For the Bangor Mussels Producers’ Association Limited, a group which includes Bangor’s three mussel companies, the project is the latest in a longstanding research partnership with Bangor University’s School of Ocean Sciences. Joint research has provided the mussel producers with the detailed scientific and environmental evidence base to support their industry, assisting the producers to achieve the vital Marine Stewardship Council certification for the sustainability of their activities.
The project to investigate patterns of movement of shellfish larvae in the Irish Sea should help reduce the costs of locating shellfish seed which is collected and ‘re-sown’ on mudflats, and increase the volume of mussels and shellfish available to the industry.

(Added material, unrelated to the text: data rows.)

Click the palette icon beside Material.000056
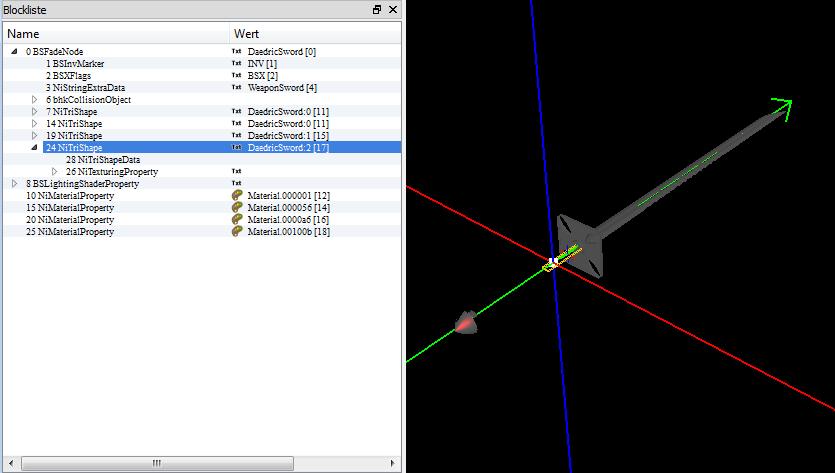The width and height of the screenshot is (835, 473). tap(237, 208)
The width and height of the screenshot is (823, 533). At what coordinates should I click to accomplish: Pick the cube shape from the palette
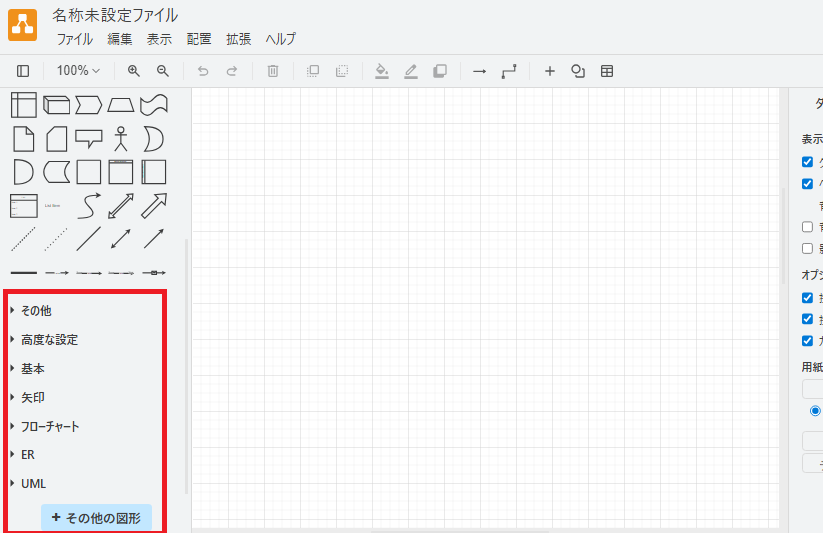[x=56, y=105]
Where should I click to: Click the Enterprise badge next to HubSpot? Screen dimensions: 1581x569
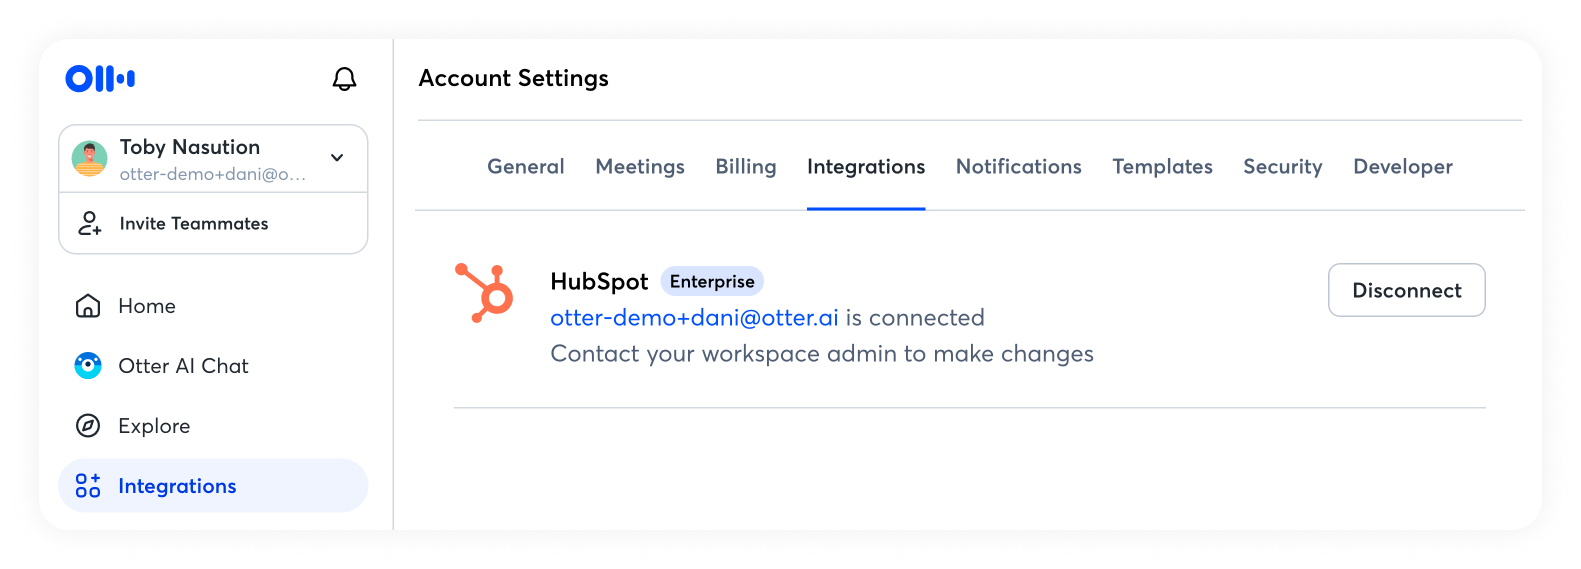click(712, 281)
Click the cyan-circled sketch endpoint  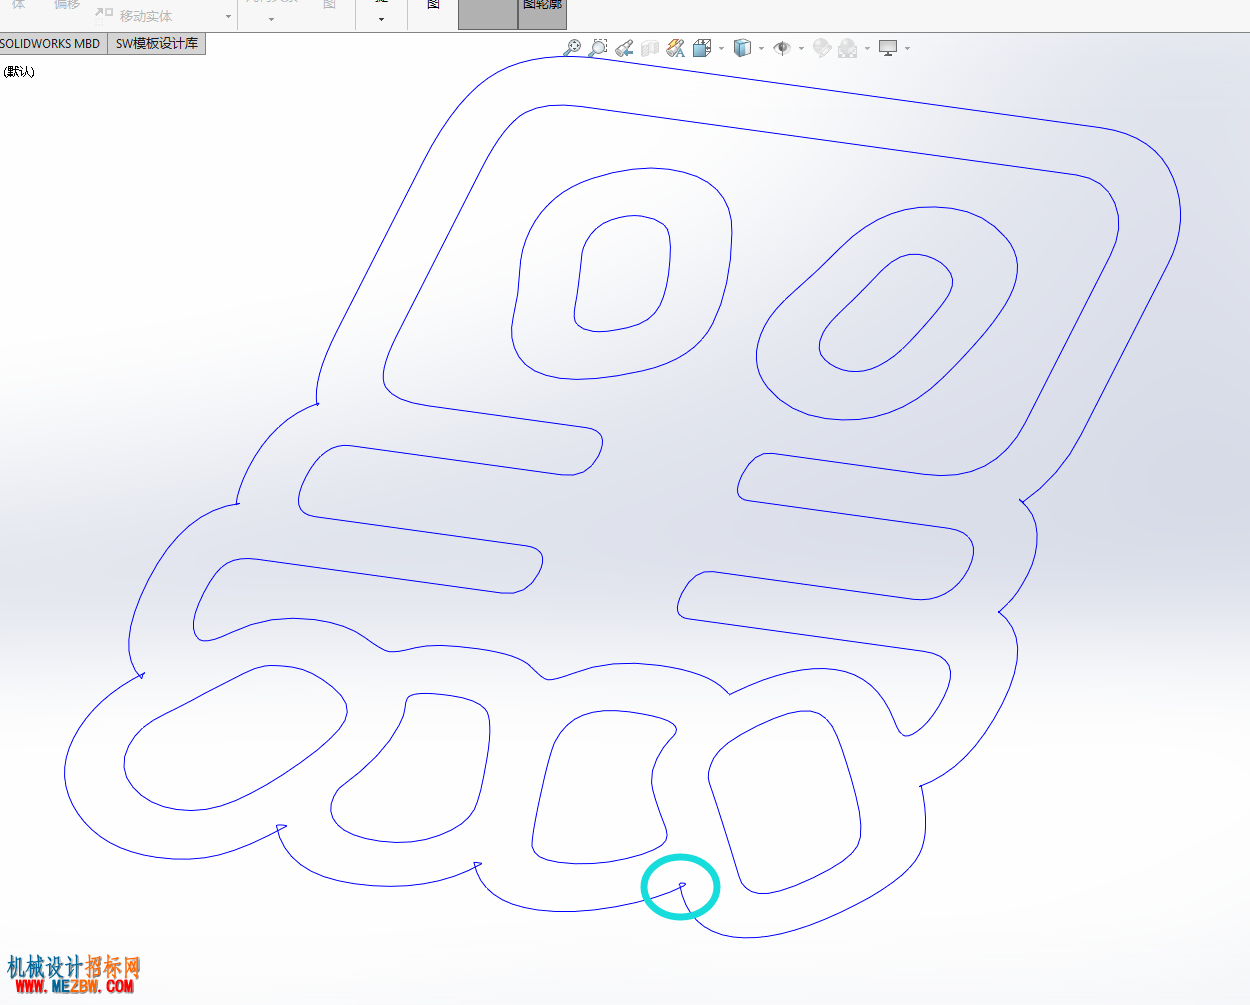(683, 885)
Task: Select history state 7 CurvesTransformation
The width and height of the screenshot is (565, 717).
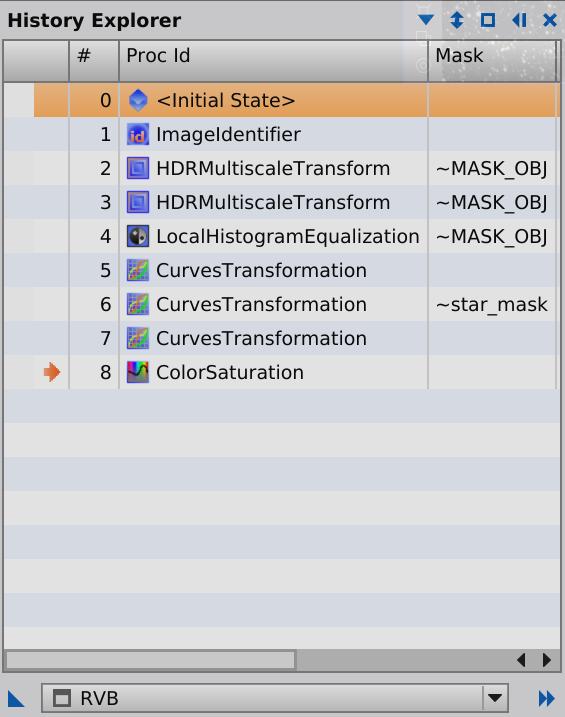Action: (282, 338)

Speaking on behalf of the group, Trevor Jones said:
“We have a valuable, nutritious, sustainable product.
“We currently spend a great deal of time sourcing wild mussel seed to grow on, so that we can harvest them. A better understanding of when and where the seed mussel was to be found, would increase our efficiency and sustainability.”
“Working with experts at the University and sharing best practices from Ireland will assist us to have the greatest benefit from the valuable sustainable resources that we share”
Dr Shelagh Malham, who leads the research from the University’s School of Ocean Sciences said: “Working with our Irish counterparts gives us the opportunity to manage common valuable resources between our shores, and to improve our understanding of the processes involved.”
“When the mussels spawn, the larvae travel with the currents. Where they settle depends on the tide and the weather conditions at any given time,” she added.
Dr Peter Robins, a research fellow at the School of Ocean Sciences explained:
“Using supercomputers, complex models can simulate ocean circulation patterns and map where larvae spawnings will drift in the Irish Sea, according to the seasonal conditions, and share this information so that the mussel men know where and when to find these ‘seed mussels’. Feedbacks between the model outputs and fishermen’s local knowledge will give us insights as to how the larvae swim, using the currents to maximise their survival potential. We will also be investigating how well the mussels attach themselves and grow on different seabed and other surfaces.”